Text excerpt —
[Start of section]

Commentary

Making HIV Tests Routine Threatens Patients’ Privacy

By Sigrid Fry-Revere
This article appeared in the Chicago Sun-Times on June 9, 2007.

The lure of federal dollars has prompted Illinois lawmakers to pass one and consider still another ill-advised law to make HIV testing routine. But there’s nothing routine about testing for HIV, and efforts to make it more common show little concern for the frankness of the doctor-patient relationship, or the insidious threats to patient privacy.

Rep. LaShawn K. Ford (D-Chicago) introduced a bill that passed the House last month and the Senate on Sept. 1 that partially repeals the Illinois AIDS Confidentiality Act, eliminating requirements for pretest counseling and written consent and making HIV testing, in Ford’s words, part of a person’s “routine physical.”

A bill introduced by Rep. Mary Flowers is even worse. The bill, now in the House Rules Committee, would require children in high-risk age groups to be tested for HIV as part of their routine school health examinations unless their parents explicitly object.

[End of section]

Excerpted data —
[Start of section]

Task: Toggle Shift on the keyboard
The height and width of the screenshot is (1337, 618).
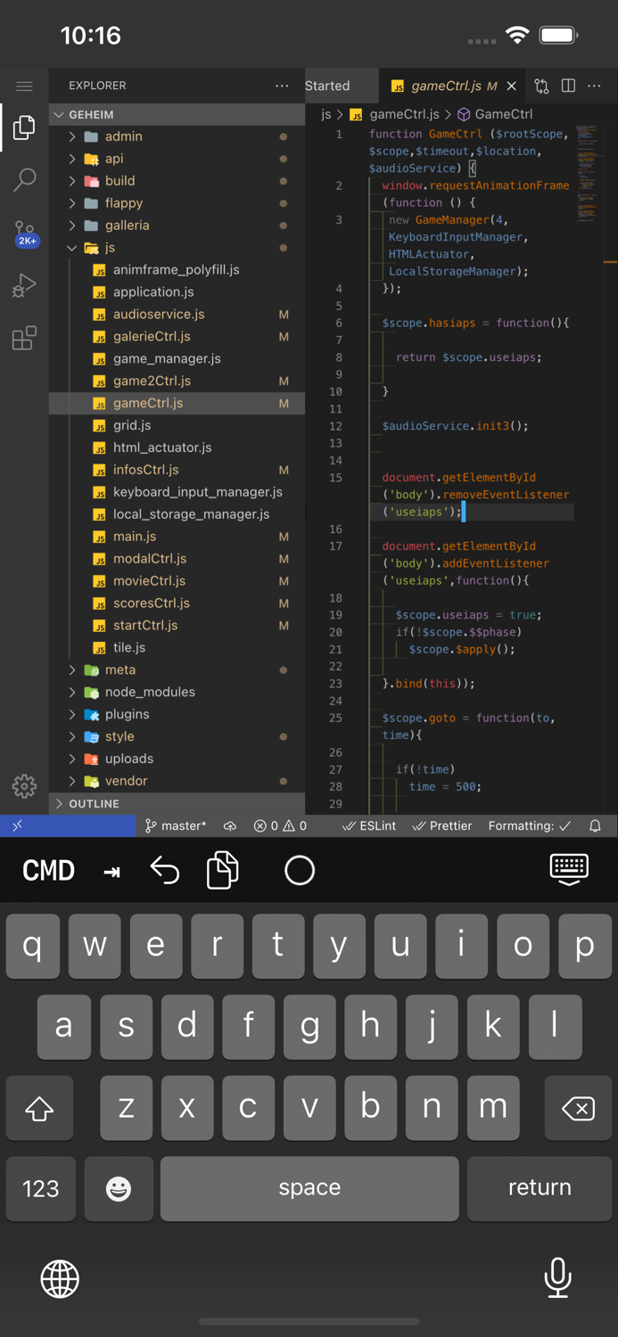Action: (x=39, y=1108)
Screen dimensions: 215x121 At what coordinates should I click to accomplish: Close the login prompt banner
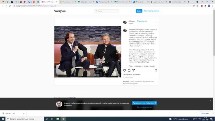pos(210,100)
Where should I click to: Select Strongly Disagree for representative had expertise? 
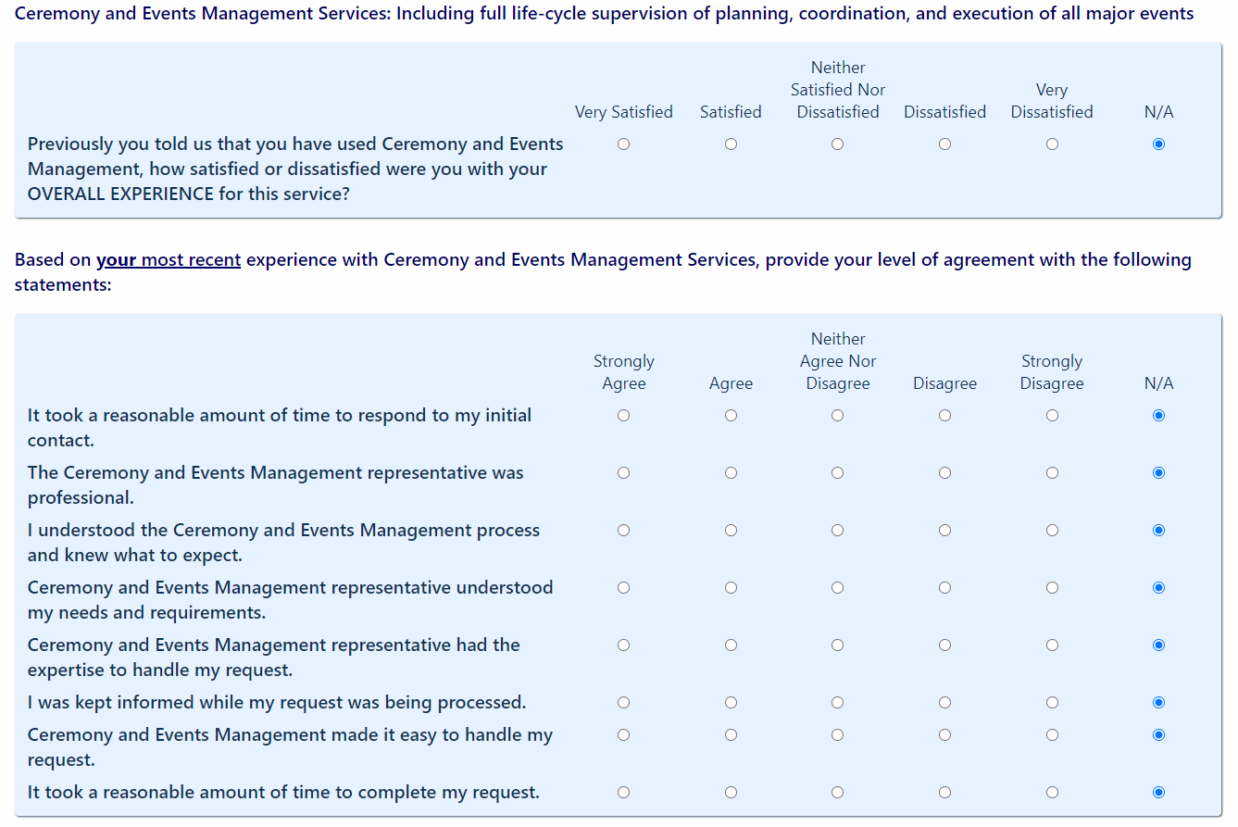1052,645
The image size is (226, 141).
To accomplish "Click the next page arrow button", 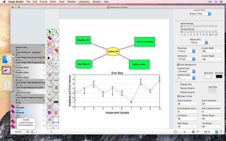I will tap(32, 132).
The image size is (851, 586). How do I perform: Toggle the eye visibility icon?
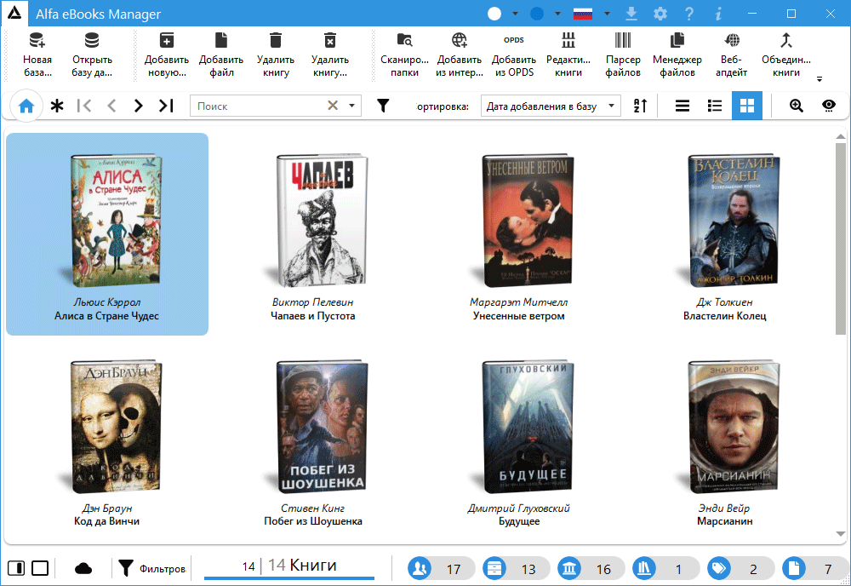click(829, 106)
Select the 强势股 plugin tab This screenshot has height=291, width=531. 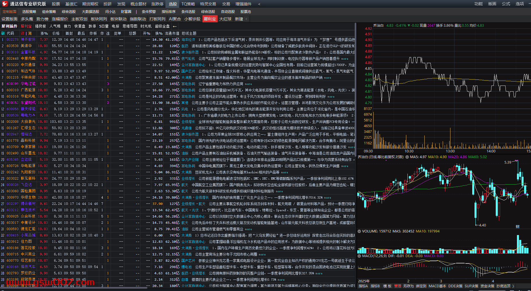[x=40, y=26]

[End of section]
[Start of section]

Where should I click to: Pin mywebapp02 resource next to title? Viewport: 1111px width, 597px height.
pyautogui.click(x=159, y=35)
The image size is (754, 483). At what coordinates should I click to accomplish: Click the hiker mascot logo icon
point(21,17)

[End of section]

Task set —
1) Could you condense the paragraph of the HIV testing commentary that begins "A bill introduced by Rep. Mary Flowers" into a short bulleted list that keeps its main facts?
2) Resume the HIV testing commentary after its final sentence.
Both blocks of lines can be set aside.

Numbered answers —
1)
- Rep. Mary Flowers introduced the bill, which the commentary calls even worse.
- It is now in the House Rules Committee.
- It would require children in high-risk age groups to be tested for HIV during routine school health examinations.
- Parents could stop the testing only by explicitly objecting.

2)
Ford and Flowers want to make HIV testing for those ages 13 to 64 as routine as checking someone’s blood pressure. The effort may at least in part be driven by the new federal Ryan White Grant Program, which requires states to provide the names of HIV patients — not just anonymous numbers — to receive federal funding for state HIV programs.

No medical care should be so routine that physicians are dissuaded from discussing with patients their individual needs and concerns. A patient should be tested for HIV only if a physician determines that it’s appropriate in view of the patient’s particular circumstances. Unnecessary tests are against the patient’s best interests, are likely to create mistrust and could discourage people who might actually need to be tested from seeking crucial medical care.

Furthermore, when doctors decide testing is appropriate, their patients — or, in the case of children, their parents — need to know about the various testing options, the chance of false positives, and the parties to whom the results will be disclosed. These are the sorts of things doctors discuss with their patients or their guardians during the informed consent process. The only logical reason to eliminate counseling and written consent is a fear that the knowledge learned might dissuade patients or parents from consenting in the first place.

The Illinois Legislature has assured the Chicago AIDS Foundation that confidentiality of test results will be assured, but how is that possible if the Ryan White program requires states to identify HIV/AIDS patients by name?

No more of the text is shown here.